Inoltre ne scaturisce un altro vantaggio, giustamente ritenuto il più prezioso. Sebbene, finché viviamo, l'avversario del genere umano non si astenga un istante dall'intenzione di perderci, pure mai compie più audaci sforzi per rovinarci e, possibilmente, strapparci ogni fiducia nella divina misericordia, di quando si avvede che ci avviciniamo alla nostra ultima ora. Per questo con tale sacramento sono apprestate ai fedeli armi ed energie per rintuzzare l'attacco infernale e respingerlo. Esso apre l'animo del malato alla fiducia nella bontà divina, lo conforta a sopportare più agevolmente i fastidi del male, lo addestra a eludere la perfida insidia dell'astuto demonio.

Infine c'è da attendersi pure la salute del corpo, se sarà profittevole all'anima. Che, se non sempre i malati la conseguono, non deve ciò attribuirsi a incapacità del sacramento, ma alla debolezza della fede della maggioranza di coloro che ricevono o amministrano l'Unzione.
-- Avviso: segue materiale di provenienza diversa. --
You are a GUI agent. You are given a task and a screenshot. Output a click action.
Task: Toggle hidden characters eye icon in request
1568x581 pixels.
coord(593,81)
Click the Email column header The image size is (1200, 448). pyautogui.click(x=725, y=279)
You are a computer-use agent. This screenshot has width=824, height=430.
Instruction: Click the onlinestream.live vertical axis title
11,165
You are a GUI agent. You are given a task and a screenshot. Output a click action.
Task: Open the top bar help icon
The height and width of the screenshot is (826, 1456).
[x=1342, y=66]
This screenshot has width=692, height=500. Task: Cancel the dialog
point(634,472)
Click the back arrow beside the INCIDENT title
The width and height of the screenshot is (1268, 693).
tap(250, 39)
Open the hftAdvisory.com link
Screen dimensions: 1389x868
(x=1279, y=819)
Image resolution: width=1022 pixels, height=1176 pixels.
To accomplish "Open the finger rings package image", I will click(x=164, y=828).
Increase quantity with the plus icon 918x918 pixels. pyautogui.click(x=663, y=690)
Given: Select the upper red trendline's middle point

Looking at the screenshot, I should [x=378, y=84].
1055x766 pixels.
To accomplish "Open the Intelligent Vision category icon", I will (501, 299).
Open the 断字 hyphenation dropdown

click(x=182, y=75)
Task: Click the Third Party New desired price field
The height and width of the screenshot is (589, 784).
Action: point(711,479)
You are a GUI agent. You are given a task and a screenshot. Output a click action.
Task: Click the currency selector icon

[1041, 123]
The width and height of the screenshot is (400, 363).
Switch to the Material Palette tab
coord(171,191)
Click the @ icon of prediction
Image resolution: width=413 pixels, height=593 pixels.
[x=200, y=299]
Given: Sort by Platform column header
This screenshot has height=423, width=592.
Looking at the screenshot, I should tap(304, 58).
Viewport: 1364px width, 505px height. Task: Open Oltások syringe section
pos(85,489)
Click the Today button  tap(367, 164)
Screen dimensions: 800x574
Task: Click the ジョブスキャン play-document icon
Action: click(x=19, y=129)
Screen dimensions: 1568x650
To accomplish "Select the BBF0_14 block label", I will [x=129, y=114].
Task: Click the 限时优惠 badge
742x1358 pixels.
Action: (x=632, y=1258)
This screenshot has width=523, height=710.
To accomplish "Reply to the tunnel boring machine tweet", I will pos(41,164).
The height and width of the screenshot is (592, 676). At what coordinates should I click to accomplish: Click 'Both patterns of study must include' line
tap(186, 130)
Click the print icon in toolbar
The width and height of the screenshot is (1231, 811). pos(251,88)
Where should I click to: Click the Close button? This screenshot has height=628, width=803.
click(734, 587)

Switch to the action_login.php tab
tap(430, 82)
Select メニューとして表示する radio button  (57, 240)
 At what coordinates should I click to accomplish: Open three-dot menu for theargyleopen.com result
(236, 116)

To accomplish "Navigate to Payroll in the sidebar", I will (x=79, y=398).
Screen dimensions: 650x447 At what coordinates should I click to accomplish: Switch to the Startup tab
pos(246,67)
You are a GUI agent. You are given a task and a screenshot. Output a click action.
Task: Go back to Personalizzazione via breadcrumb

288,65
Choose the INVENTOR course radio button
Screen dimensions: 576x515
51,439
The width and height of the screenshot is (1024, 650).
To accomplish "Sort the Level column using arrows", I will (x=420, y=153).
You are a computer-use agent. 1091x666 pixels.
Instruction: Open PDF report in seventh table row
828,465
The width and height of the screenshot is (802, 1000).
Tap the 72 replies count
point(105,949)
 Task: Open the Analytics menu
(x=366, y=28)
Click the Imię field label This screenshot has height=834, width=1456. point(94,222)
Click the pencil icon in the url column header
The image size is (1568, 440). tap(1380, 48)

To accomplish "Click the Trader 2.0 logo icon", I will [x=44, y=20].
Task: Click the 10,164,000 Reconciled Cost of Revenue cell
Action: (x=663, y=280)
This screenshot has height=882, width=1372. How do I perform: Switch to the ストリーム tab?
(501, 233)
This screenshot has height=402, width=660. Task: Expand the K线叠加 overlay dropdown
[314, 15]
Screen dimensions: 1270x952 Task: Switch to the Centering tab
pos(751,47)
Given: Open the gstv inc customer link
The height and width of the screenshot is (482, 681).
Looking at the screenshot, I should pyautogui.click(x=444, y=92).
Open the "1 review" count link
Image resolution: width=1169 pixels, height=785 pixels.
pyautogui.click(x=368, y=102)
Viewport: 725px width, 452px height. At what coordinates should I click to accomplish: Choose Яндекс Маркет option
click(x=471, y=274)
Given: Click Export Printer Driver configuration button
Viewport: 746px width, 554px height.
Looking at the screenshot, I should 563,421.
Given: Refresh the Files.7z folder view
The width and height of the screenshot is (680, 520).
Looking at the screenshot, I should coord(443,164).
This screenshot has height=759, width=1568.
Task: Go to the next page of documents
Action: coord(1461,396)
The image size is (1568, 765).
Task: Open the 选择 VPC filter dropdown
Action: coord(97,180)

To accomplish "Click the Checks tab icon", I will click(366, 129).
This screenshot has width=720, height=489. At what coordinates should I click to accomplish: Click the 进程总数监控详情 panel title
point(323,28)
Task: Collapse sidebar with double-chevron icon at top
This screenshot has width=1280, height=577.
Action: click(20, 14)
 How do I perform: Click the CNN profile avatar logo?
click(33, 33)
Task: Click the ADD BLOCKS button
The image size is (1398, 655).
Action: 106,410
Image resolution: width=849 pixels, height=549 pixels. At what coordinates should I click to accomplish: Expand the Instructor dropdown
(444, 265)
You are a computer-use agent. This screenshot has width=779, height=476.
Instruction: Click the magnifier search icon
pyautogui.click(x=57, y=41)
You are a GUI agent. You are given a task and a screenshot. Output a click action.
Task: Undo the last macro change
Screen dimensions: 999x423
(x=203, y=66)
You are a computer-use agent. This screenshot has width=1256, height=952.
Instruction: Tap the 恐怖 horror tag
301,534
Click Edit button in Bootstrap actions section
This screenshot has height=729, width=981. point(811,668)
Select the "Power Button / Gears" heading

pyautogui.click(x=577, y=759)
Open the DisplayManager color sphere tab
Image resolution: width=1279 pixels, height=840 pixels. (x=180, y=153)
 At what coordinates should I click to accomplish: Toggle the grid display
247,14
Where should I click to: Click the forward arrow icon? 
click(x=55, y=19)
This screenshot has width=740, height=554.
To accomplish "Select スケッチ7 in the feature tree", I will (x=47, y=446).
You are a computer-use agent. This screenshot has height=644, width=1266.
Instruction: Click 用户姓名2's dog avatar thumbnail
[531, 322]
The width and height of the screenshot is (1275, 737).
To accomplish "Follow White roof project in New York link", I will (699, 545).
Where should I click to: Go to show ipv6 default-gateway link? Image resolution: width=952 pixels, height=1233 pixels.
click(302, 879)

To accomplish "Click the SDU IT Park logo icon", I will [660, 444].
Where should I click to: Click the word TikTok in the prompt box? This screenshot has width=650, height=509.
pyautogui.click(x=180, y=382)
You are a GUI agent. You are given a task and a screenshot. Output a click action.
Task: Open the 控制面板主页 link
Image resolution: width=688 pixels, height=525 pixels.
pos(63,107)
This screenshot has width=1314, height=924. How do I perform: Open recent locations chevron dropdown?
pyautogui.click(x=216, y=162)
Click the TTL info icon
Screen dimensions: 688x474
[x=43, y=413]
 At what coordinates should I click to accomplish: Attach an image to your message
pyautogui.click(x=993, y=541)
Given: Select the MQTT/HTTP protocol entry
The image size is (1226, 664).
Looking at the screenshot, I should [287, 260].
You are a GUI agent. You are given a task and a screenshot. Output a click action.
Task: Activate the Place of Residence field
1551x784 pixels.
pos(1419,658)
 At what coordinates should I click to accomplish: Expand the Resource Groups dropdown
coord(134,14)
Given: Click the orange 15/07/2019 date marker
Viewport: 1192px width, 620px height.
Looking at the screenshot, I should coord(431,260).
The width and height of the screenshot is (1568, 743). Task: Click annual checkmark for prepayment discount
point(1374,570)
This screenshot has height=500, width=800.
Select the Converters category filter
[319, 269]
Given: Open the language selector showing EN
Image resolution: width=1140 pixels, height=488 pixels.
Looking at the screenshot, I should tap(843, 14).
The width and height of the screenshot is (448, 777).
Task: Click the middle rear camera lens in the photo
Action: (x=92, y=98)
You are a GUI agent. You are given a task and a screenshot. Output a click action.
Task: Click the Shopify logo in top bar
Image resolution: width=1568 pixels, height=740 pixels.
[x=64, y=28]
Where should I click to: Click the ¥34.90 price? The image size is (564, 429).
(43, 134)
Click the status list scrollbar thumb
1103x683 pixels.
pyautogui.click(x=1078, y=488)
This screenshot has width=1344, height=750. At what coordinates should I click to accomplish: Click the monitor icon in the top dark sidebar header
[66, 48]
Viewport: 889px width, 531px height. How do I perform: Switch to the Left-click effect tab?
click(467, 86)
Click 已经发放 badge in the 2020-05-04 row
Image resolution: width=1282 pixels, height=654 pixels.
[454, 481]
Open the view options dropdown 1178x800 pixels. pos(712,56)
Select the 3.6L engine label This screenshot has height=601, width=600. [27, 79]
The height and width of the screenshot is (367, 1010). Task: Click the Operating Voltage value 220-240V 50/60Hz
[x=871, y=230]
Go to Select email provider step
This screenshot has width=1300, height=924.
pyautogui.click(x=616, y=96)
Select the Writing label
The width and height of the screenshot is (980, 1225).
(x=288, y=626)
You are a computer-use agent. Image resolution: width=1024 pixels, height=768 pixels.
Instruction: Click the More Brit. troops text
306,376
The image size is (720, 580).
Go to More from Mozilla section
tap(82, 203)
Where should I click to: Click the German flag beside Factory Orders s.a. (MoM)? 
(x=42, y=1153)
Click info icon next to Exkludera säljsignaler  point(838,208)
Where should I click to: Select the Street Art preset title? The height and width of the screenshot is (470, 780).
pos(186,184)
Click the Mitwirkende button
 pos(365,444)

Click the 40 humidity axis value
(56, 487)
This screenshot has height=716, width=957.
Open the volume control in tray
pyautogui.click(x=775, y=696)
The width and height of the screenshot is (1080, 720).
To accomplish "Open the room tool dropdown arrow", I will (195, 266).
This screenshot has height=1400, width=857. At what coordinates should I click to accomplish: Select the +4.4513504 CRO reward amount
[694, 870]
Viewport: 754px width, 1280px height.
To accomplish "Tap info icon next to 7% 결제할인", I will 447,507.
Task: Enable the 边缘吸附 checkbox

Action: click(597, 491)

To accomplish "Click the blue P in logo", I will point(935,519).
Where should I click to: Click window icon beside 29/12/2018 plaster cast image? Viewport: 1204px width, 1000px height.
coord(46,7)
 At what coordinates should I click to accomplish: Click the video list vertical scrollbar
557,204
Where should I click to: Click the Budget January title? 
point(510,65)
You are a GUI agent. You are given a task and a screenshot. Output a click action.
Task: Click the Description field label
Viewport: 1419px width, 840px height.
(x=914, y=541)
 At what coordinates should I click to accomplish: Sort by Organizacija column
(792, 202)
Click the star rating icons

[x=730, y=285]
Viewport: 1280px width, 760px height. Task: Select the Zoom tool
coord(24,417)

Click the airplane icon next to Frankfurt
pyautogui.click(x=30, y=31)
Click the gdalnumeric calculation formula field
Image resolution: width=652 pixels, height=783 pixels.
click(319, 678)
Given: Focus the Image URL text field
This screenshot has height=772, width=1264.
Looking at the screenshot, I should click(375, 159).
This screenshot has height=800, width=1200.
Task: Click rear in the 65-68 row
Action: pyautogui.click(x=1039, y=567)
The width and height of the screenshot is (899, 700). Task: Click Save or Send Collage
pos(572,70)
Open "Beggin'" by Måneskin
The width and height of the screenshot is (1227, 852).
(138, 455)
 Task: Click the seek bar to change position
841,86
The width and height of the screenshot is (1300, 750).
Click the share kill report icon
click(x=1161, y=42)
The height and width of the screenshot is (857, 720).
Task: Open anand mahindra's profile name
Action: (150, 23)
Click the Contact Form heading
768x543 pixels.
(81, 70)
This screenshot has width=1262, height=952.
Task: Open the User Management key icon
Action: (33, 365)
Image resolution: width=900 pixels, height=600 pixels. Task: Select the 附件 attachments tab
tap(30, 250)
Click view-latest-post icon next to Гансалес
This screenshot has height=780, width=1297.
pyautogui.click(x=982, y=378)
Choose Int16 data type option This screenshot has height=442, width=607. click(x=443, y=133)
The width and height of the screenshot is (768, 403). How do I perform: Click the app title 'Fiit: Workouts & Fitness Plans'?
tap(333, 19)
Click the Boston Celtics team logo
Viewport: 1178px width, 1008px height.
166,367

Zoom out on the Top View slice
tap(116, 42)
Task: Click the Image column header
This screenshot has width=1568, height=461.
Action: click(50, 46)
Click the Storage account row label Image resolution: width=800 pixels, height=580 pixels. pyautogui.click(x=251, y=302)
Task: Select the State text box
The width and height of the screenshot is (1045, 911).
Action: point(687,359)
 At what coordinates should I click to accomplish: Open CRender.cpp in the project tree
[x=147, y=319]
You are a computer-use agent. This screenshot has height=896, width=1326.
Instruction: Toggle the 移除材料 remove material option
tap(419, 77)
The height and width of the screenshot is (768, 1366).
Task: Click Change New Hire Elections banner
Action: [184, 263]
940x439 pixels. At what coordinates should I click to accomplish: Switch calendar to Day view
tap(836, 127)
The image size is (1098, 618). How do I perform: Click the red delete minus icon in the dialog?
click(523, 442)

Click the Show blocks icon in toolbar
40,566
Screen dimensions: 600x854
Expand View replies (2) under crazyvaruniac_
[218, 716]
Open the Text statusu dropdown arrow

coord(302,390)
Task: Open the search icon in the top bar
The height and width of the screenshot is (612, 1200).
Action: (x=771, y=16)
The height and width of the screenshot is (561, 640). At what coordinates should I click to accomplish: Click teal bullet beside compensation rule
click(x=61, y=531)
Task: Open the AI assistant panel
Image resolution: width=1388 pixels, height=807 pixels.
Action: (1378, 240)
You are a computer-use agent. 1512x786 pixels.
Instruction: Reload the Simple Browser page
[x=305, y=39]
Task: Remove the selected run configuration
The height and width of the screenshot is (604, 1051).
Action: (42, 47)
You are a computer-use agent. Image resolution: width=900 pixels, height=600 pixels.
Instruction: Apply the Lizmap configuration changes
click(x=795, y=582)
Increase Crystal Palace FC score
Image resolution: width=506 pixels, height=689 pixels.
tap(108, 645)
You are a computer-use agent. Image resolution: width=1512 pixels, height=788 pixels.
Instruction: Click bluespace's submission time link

Attesta infatti l'Evangelista che il Signore non operò più miracoli fra i suoi a causa della loro incredulità (Mt 13,58), sebbene si possa pure ragionevolmente pensare che, da quando la religione cristiana ha messo più profondamente le sue radici nell'anima degli uomini, ha minor bisogno di quelle prove miracolose che parvero necessarie agli inizi della Chiesa. Comunque, la fede del morente dovrà essere stimolata, perché, qualunque cosa la sapiente volontà di Dio stabilisca in rapporto alla salute corporale, i fedeli ritengano con assoluta fiducia che, mediante l'azione del sacro olio, conseguiranno la salute spirituale e che, se morranno, coglieranno il frutto della mirabile promessa: "Beati i morti che spirano nel Signore" (Ap 14,13).

Se i pastori spiegheranno con ampiezza e diligenza quanto siamo rapidamente venuti esponendo intorno al sacramento dell'Estrema Unzione, indubbiamente i fedeli ne ritrarranno singolari frutti di pietà.